Non sempre però la presenza di tifosi allo stadio è stata motivo di festa, e talvolta si sono verificati eventi funesti, che hanno segnato o troncato la vita di molte persone. Ricordiamo alcuni di questi avvenimenti, cercando di riflettere su quante volte, sicuramente troppe, lo sport, in questo caso il calcio, è diventato strumento di violenza e devastazione.

Una delle prime tragedie che hanno investito il mondo del calcio risale ad oltre un secolo fa, nello specifico al 1902, quando all’Ibrox Park di Glasgow si disputa una partita fra nazionali: Scozia e Inghilterra si sfidano per il Torneo Interbritannico, sostenuti da oltre 68 mila spettatori. Al minuto 51 la Western Tribune Stand, appena costruita, crolla, dopo le piogge della notte precedente, per il peso eccessivo, causando la caduta di più di 500 tifosi da circa 12 metri, e la morte di 25 di questi. Fu il primo incidente di tale gravità nel calcio britannico, oltre che un segnale di avviso per il futuro. All’epoca la tribuna era ancora costruita in legno, sorretta da un telaio a travi in acciaio: troppo poco per sostenere un gran numero di persone; lo stadio venne ristrutturato con tribune realizzate in cemento armato, che vennero in seguito adottate da sempre più club e fu una vera e propria rivoluzione, seppur impregnata di sangue. Tutto ciò però non basterà a scongiurare nuovi avvenimenti di questo tipo.

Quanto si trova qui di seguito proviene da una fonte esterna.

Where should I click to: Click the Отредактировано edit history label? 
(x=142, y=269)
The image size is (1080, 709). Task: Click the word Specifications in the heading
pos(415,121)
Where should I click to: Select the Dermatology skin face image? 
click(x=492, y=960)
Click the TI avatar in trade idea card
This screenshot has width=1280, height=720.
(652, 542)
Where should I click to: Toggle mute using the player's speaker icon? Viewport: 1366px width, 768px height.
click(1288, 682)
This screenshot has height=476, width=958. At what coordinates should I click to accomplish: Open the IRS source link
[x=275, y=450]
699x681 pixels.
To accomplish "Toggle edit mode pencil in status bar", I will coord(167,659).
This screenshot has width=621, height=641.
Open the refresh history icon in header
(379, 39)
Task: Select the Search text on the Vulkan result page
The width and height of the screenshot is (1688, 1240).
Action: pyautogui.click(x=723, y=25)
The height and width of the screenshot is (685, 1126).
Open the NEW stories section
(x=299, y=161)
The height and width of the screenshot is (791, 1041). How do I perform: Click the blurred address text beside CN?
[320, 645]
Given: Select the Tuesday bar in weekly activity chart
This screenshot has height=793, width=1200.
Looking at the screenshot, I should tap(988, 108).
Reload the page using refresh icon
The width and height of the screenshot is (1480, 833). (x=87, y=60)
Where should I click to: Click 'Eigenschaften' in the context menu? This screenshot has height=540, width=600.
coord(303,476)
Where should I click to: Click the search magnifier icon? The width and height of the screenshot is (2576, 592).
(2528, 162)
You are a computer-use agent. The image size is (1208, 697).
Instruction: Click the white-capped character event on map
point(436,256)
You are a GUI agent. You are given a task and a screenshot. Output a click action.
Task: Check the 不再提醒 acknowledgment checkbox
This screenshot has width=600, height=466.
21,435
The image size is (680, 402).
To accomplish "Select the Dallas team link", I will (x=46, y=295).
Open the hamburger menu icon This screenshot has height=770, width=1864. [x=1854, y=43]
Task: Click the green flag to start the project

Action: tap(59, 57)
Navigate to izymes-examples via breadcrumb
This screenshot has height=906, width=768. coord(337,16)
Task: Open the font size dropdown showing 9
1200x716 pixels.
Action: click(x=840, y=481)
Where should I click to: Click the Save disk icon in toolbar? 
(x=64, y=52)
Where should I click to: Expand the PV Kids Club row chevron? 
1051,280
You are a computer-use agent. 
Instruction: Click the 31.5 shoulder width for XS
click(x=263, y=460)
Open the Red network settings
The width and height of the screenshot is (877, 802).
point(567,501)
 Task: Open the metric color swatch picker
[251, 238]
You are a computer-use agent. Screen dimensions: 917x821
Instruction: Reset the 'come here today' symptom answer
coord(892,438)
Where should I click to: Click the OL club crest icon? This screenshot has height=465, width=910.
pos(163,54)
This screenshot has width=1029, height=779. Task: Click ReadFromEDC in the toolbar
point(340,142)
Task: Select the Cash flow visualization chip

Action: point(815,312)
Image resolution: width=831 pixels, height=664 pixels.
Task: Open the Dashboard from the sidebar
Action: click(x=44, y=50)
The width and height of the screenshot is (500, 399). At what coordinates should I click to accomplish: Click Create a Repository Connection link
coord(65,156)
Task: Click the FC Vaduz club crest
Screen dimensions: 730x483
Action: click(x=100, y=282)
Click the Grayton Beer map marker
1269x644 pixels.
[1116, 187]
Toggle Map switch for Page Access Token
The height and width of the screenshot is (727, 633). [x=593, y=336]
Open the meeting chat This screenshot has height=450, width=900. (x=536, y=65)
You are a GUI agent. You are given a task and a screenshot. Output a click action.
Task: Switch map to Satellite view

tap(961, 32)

Sono passati quasi settant’anni dalla prima tragedia dell’Ibrox, e stavolta in campo si disputa la partita più importante di scozia, il derby fra Rangers e Celtic, che porta ben 75 mila tifosi allo stadio. La partita rimane imbrigliata sullo 0-0, fino al minuto 89, quando Jimmy Johnstone, ala e bandiera del Celtic, porta in vantaggio i Bhoys, suscitando l’ira dei tifosi avversari che già stavano abbandonando lo stadio. All’ultimo però i Rangers trovano il pareggio con Colin Stein, poderoso centravanti, scatenando la gioia di molti sostenitori che, secondo alcuni rientrarono nello stadio, scontrandosi con molti tifosi, che invece stavano uscendo, sulla scalinata 13, mentre secondo altri la causa fu la caduta, forse di un bambino in braccio al padre, che portò alla reazione a catena, da cui scaturirono 66 morti e centinaia di feriti. Le successive indagini portarono alla conclusione che in realtà la tragedia derivò dall’inadeguatezza delle uscite, con le persone che stavano andando tutte nella stessa direzione al momento del crollo. Già tuttavia diversi anni prima del doloroso ‘’bis’’ dell’Ibrox, il calcio inglese aveva subito un altro terribile evento.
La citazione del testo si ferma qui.